Mi país, Venezuela, está al borde del colapso social y económico. Este desastre en cámara lenta que se ha fabricado en casi quince años, no comenzó con la caída de los precios del petróleo ni por la acumulación de deudas, sino que se puso en marcha por el desprecio del gobierno autoritario de Venezuela hacia los derechos humanos y el Estado de derecho.
Instituciones y seguridades jurídicas fueron desmanteladas en aras de preservar una élite corrupta que gobierna a expensas de los derechos humanos, sociales, políticos y económicos del pueblo venezolano. Esto, más que cualquier otra cosa, es la causa de nuestra situación actual.
Conozco todo esto personalmente. Escribo desde una prisión militar, donde me encuentro desde febrero por pronunciarme contra las acciones del gobierno. Soy uno de las decenas de prisioneros políticos que están tras las rejas por sus palabras y sus ideas.
Esta injusta encarcelación me ha proporcionado una visión de primera mano del abuso generalizado a escala legal, mental y física. No ha sido una buena experiencia, pero ha sido esclarecedora.
Mi aislamiento también me ha dado tiempo para reflexionar sobre la crisis más grande que ha enfrentado mi país. Nunca he estado más convencido de que el camino hacia la ruina de Venezuela fue construido años atrás por un proyecto dirigido a desmantelar libertades y derechos humanos fundamentales en nombre de una ilusión.
Cuando el actual partido de gobierno asumió el poder en 1999, sus partidarios consideraban los derechos humanos como un lujo y no como una necesidad. Grandes segmentos de la población vivían en pobreza y tenían necesidades alimentarias, de vivienda y de seguridad personal. Proteger la libertad de expresión y la separación de poderes parecía algo frívolo. En nombre de la conveniencia, estos valores fueron comprometidos y luego desmantelados por completo.
La legislatura fue reprimida, permitiéndole al Ejecutivo gobernar por decreto sin los controles y equilibrios que impiden que los gobiernos se salgan de su camino.
El Poder Judicial se hizo responsable del partido de gobierno, convirtiendo a la ley y a la Constitución en algo insignificante. En un caso conocido, la jueza María Lourdes Afiuni fue arrojada a prisión por haber ordenado la liberación de un preso.
Líderes políticos y activistas fuimos frecuentemente perseguidos y encarcelados, los medios de comunicación independientes fueron desmantelados, expropiados o simplemente eliminados.

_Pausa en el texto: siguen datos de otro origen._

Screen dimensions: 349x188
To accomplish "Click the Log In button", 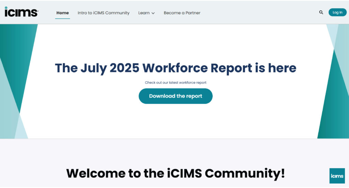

El actual presidente de Venezuela, Nicolás Maduro, ha llevado esto a una escala aun más baja. Los derechos están racionados como si fueran escasas mercancías que pueden intercambiarse por otros medios de subsistencia: “Usted puede tener empleo si entrega la libertad de expresión. Usted puede tener algunos beneficios de salud si renuncia a su derecho a la protesta”.
En cada caso, los apologistas han encubierto estas acciones como si fueran presagios de una mejor vida para los venezolanos. Trágicamente, este fue un intercambio falso y las vidas de los venezolanos hoy están peor en todos los ámbitos.
Venezuela ahora tiene la tasa de inflación más alta del mundo. Un récord de escasez de productos básicos ha generado estantes vacíos y largas colas. La violenta criminalidad se ha disparado y la tasa de asesinatos es la tercera más alta del mundo. El sistema de salud está colapsando y muchos expertos predicen un incumplimiento de las deudas del país en cuestión de meses.
Y los segmentos más pobres de la población son los que más están sufriendo.
Los desafíos que enfrenta Venezuela son complejos y requieren de años de trabajo en muchos frentes. Se debe comenzar con la restauración de los derechos, las libertades y los mecanismos de equilibrio que son la base de la democracia.
La comunidad internacional tiene un papel importante que jugar, especialmente nuestros vecinos en América Latina. Permanecer en silencio es ser cómplice en un desastre que no solo impactará a Venezuela sino que podría tener consecuencias en todo el hemisferio. Organizaciones como la OEA, la Unasur y el Mercosur no deben estar al margen, y los países del continente deben involucrarse.
En Venezuela, nuestra Constitución establece un camino a seguir si prestamos atención a cada una de sus palabras.
Nuestra propuesta es simple, pero enérgica: todos los derechos para todas las personas en vez de algunos derechos para algunas personas. Ningún régimen debería tener el poder de decidir quién tiene acceso a qué derechos. Esta idea puede darse por sentada en otros países, pero en un país como Venezuela es un sueño por el que vale la pena luchar.
Escrito para el diario El Comercio, del Perú.